Anomaly Detection and Prediction est une nouvelle fonctionnalité de New Relic qui utilise l'intelligence artificielle pour identifier des modèles inhabituels dans les performances des métriques et prédire les problèmes potentiels du système avant qu'ils ne se produisent. Cette fonctionnalité est conçue pour les équipes d'opérations informatiques, les ingénieurs DevOps et les dirigeants d'entreprise qui ont besoin d'assurer la fiabilité et les performances de leurs systèmes numériques.


# Augment Process exploration - Response to a major corporation executive

In [23]:

PROMPT_TEMPLATE = """
Answer the question based only on the following context:
{context}
Answer the question based on the above context: {question}.
Provide a detailed answer.
Don’t justify your answers.
Don’t give information not mentioned in the CONTEXT INFORMATION.
Do not say "according to the context" or "mentioned in the context" or similar.
Write the response as if responding to an executive in a MNC use business benefit in response
"""

prompt_template = ChatPromptTemplate.from_template(PROMPT_TEMPLATE)
prompt = prompt_template.format(context=context_text, question=query)

In [24]:
# Generation Process

model = ChatOpenAI()
response_text = model.invoke(prompt)
print(response_text.content)

Anomaly Detection and Prediction is a cutting-edge feature in New Relic that utilizes AI technology to identify unusual patterns in performance metrics and forecast potential system issues before they occur. This feature is designed to empower IT operations teams, DevOps engineers, and business leaders to ensure the reliability and performance of their digital systems. By leveraging New Relic's Anomaly Detection and Prediction, organizations can significantly reduce system downtime, address issues before they escalate, and ultimately enhance user experience, leading to greater reliability and performance in their digital systems.
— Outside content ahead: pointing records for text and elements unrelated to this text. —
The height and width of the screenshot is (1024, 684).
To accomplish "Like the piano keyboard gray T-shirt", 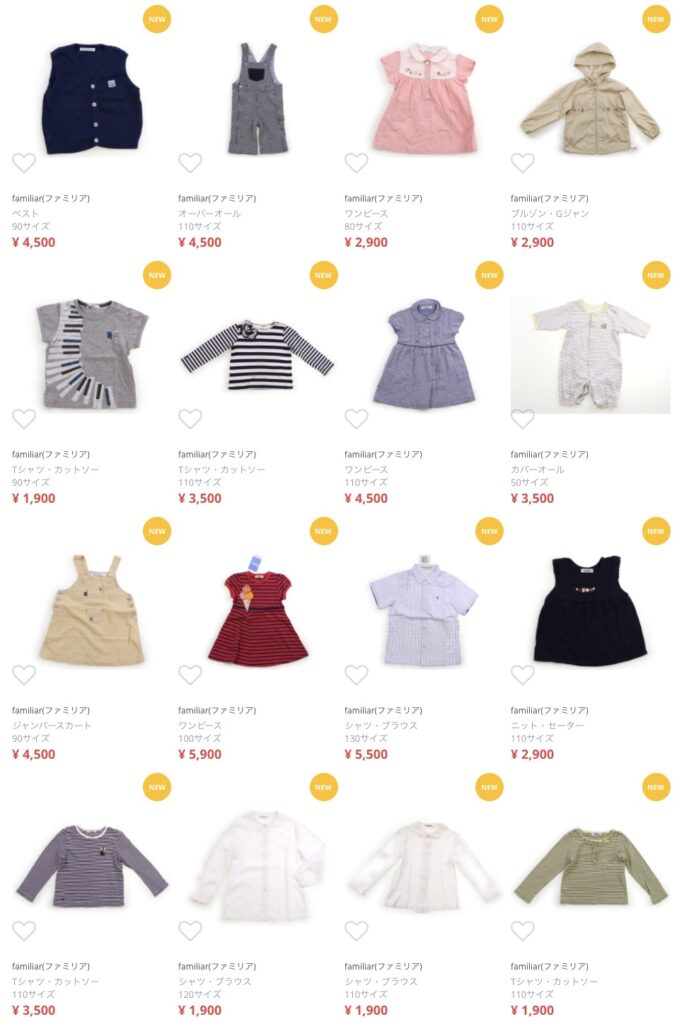I will point(24,418).
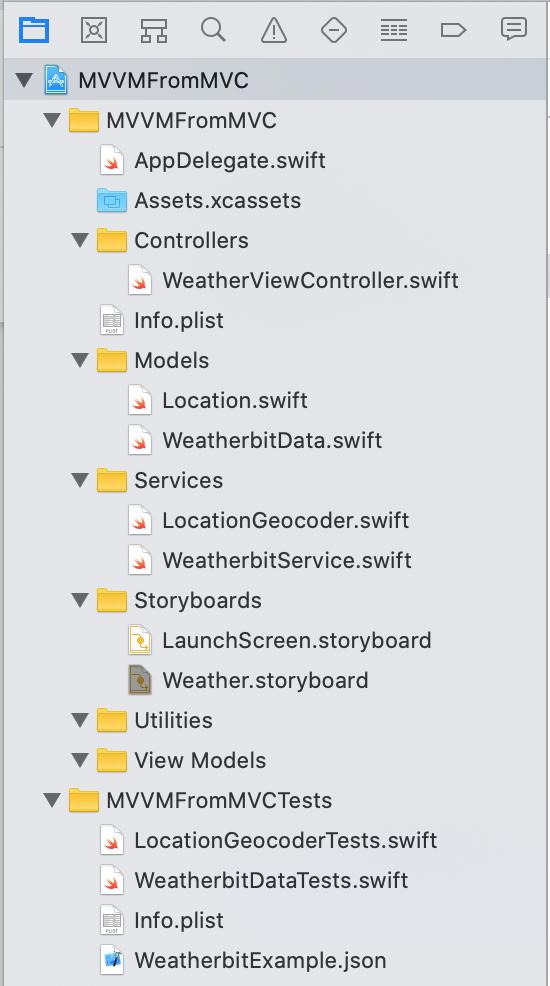Open LocationGeocoder.swift in Services
550x986 pixels.
(x=268, y=521)
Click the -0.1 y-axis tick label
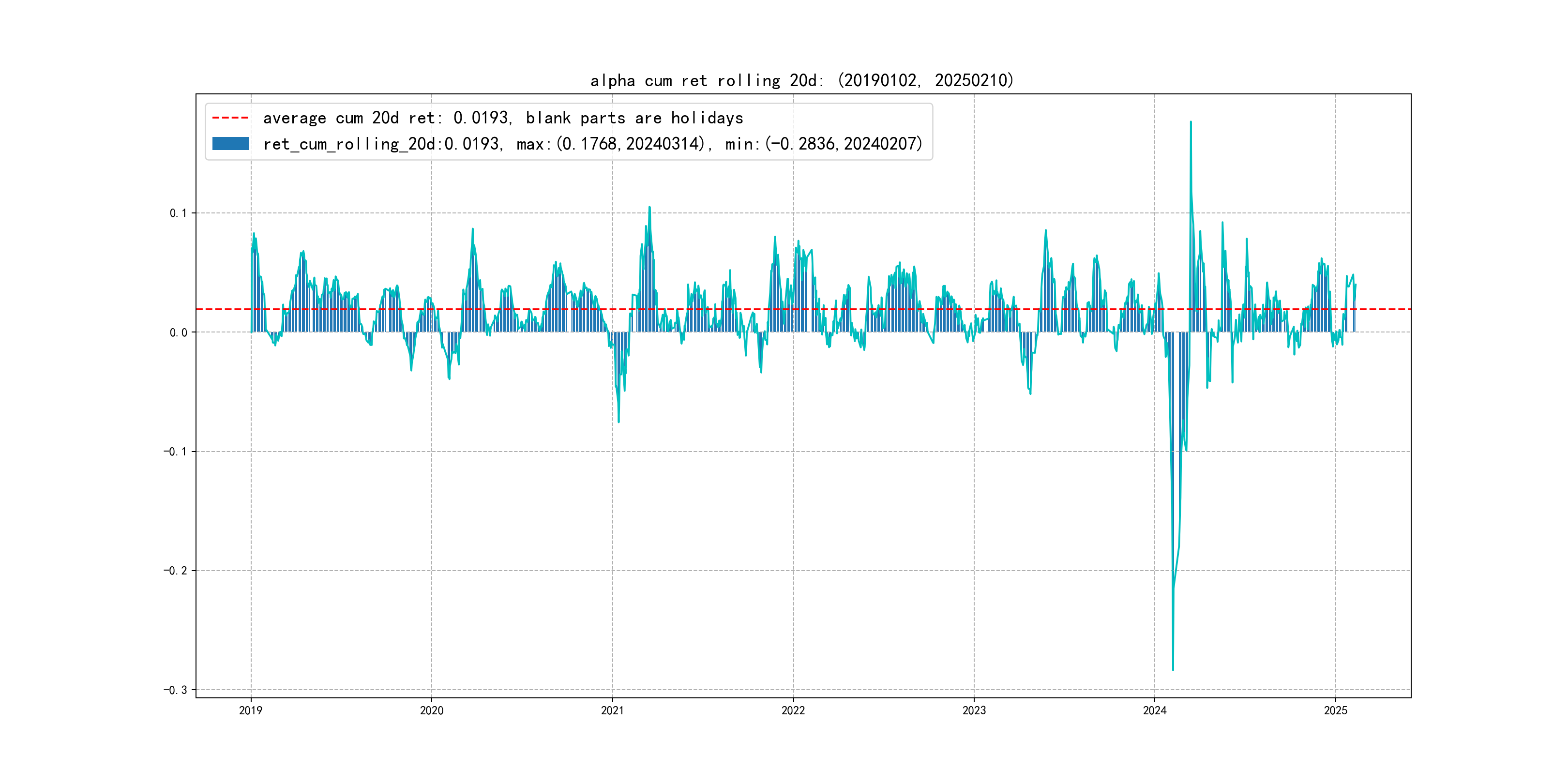Viewport: 1568px width, 784px height. 175,452
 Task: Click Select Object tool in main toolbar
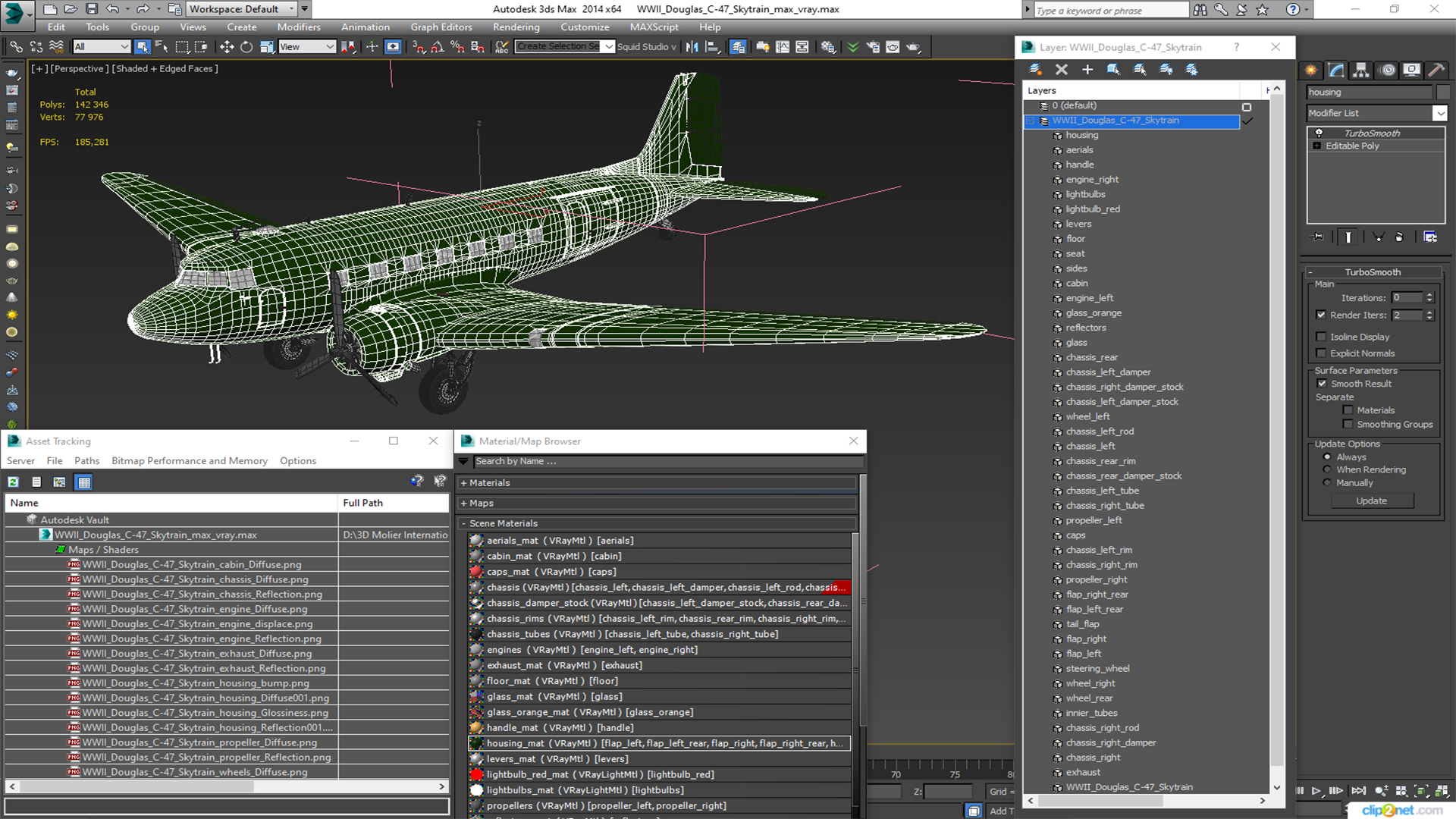142,47
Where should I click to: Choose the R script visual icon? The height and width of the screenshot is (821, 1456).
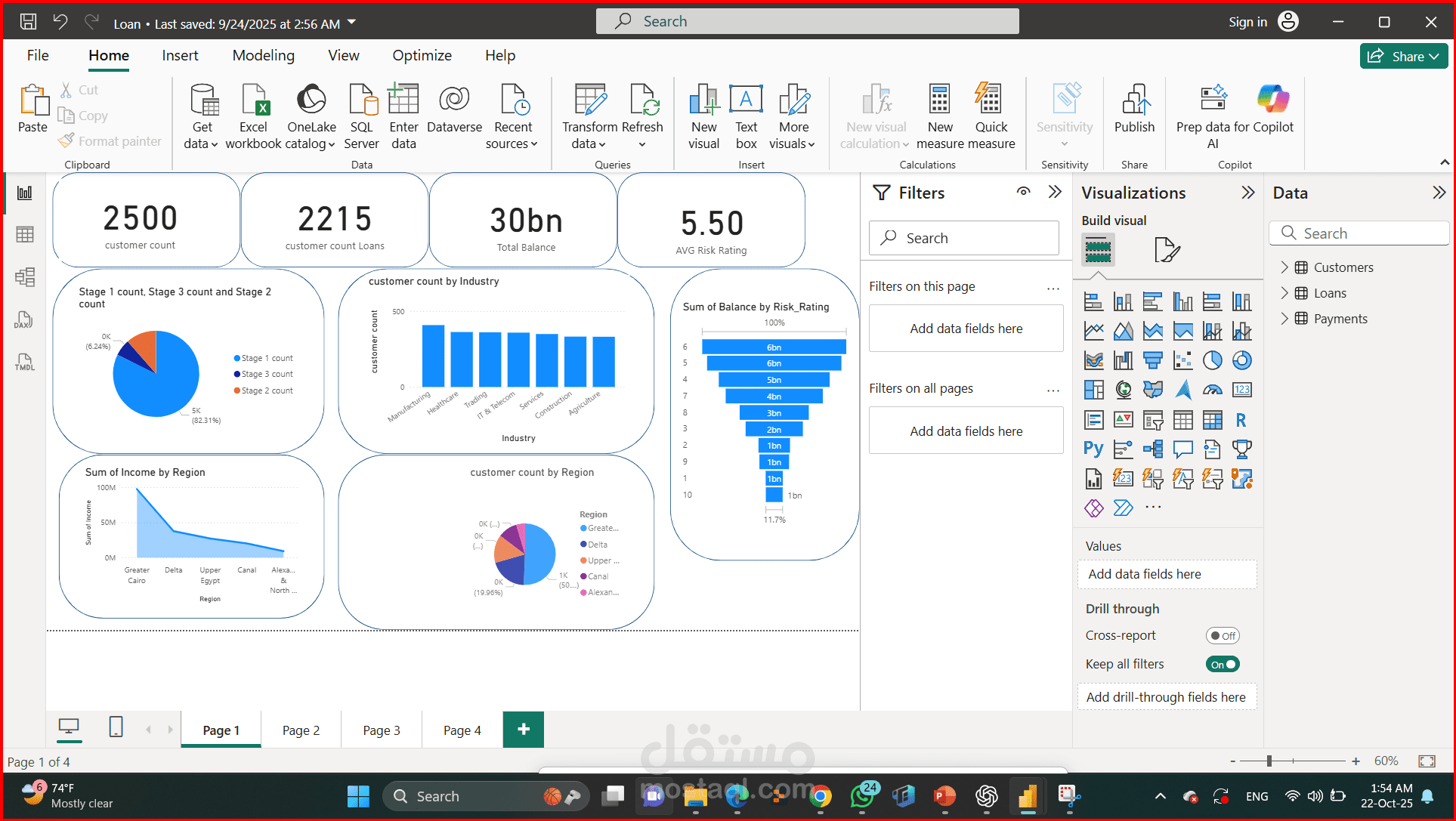point(1241,420)
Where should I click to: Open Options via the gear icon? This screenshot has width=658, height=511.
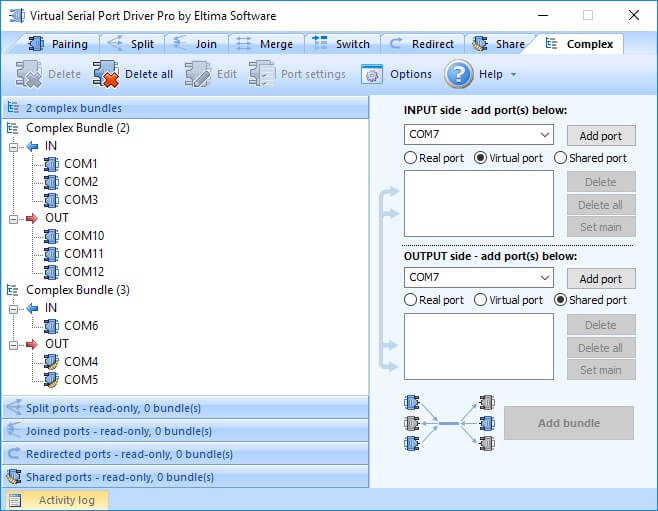372,74
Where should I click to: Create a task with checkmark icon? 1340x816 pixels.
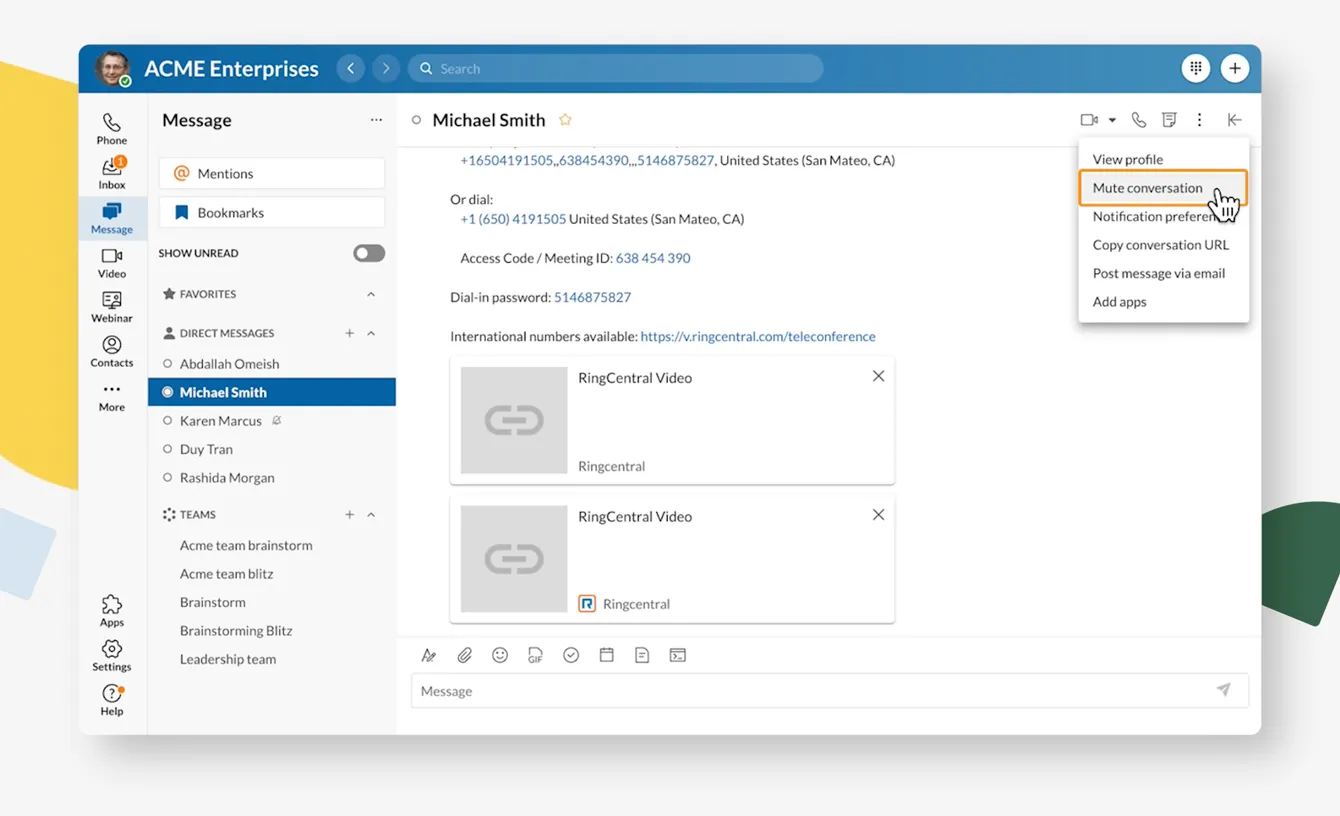tap(571, 655)
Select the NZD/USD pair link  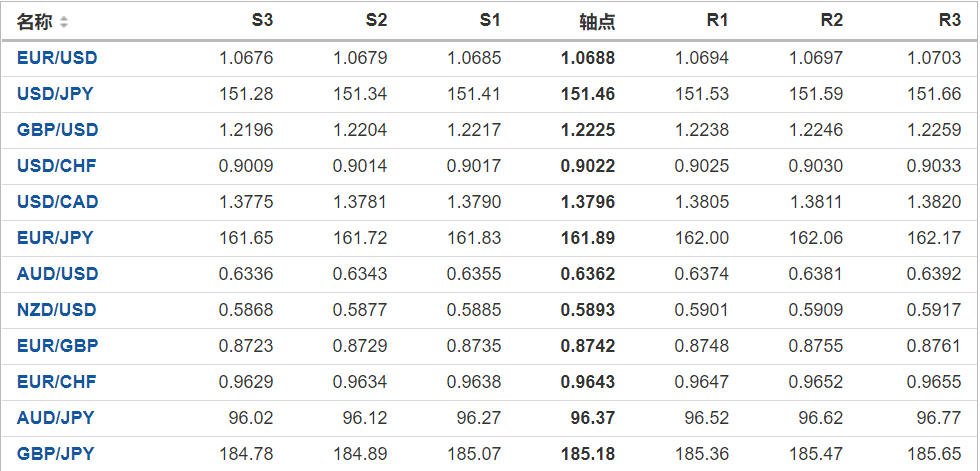(57, 310)
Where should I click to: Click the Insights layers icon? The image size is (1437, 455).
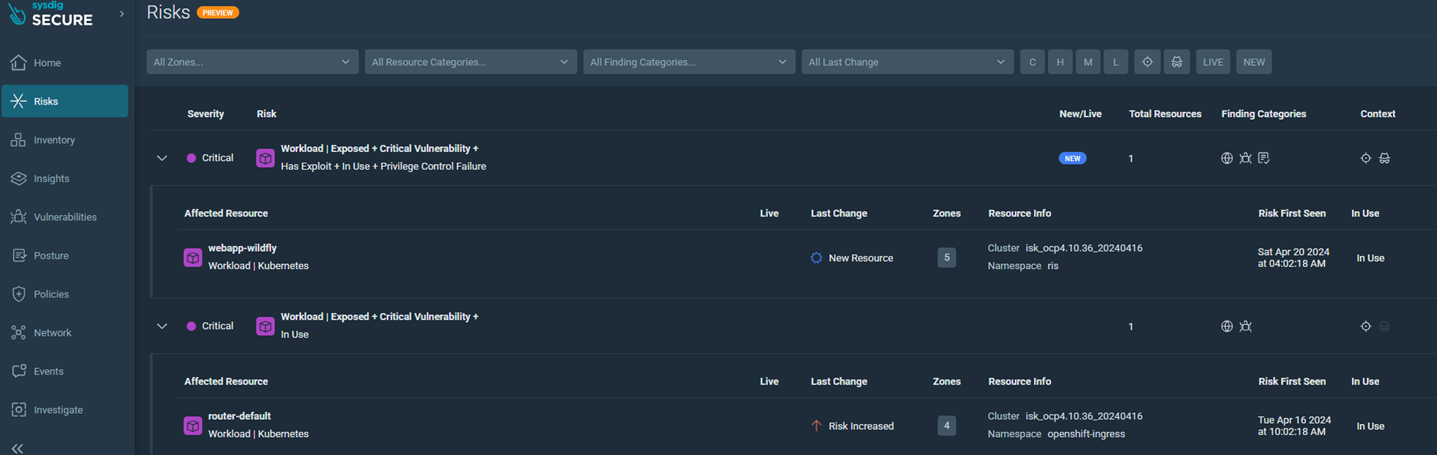tap(18, 179)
This proactive solution enables businesses to predict, pinpoint, and resolve anomalies before they escalate, ultimately maintaining optimal performance and enhancing user satisfaction.


# Augment Process exploration - Response to a developer

In [25]:

PROMPT_TEMPLATE = """
Answer the question based only on the following context:
{context}
Answer the question based on the above context: {question}.
Provide a detailed answer.
Don’t justify your answers.
Don’t give information not mentioned in the CONTEXT INFORMATION.
Do not say "according to the context" or "mentioned in the context" or similar.
Write the response as if responding to a developer , so concentrate on technical implemenentation and integration with existing system
"""

prompt_template = ChatPromptTemplate.from_template(PROMPT_TEMPLATE)
prompt = prompt_template.format(context=context_text, question=query)

In [26]:
# Generation Process

model = ChatOpenAI()
response_text = model.invoke(prompt)
print(response_text.content)

Anomaly Detection and Prediction is a new feature in New Relic that uses AI to identify unusual patterns in performance metrics and predict potential system issues before they occur. It leverages cutting-edge generative AI algorithms to enhance infrastructure management by analyzing real-time system metrics. This feature enables proactive monitoring and management of digital systems, allowing IT operations teams, DevOps engineers, and business leaders to address issues before they escalate, ensuring optimal performance and user satisfaction. By monitoring data trends in real time, Anomaly Detection and Prediction predicts issues before they occur, enabling proactive action to maintain optimal performance and enhance user experience.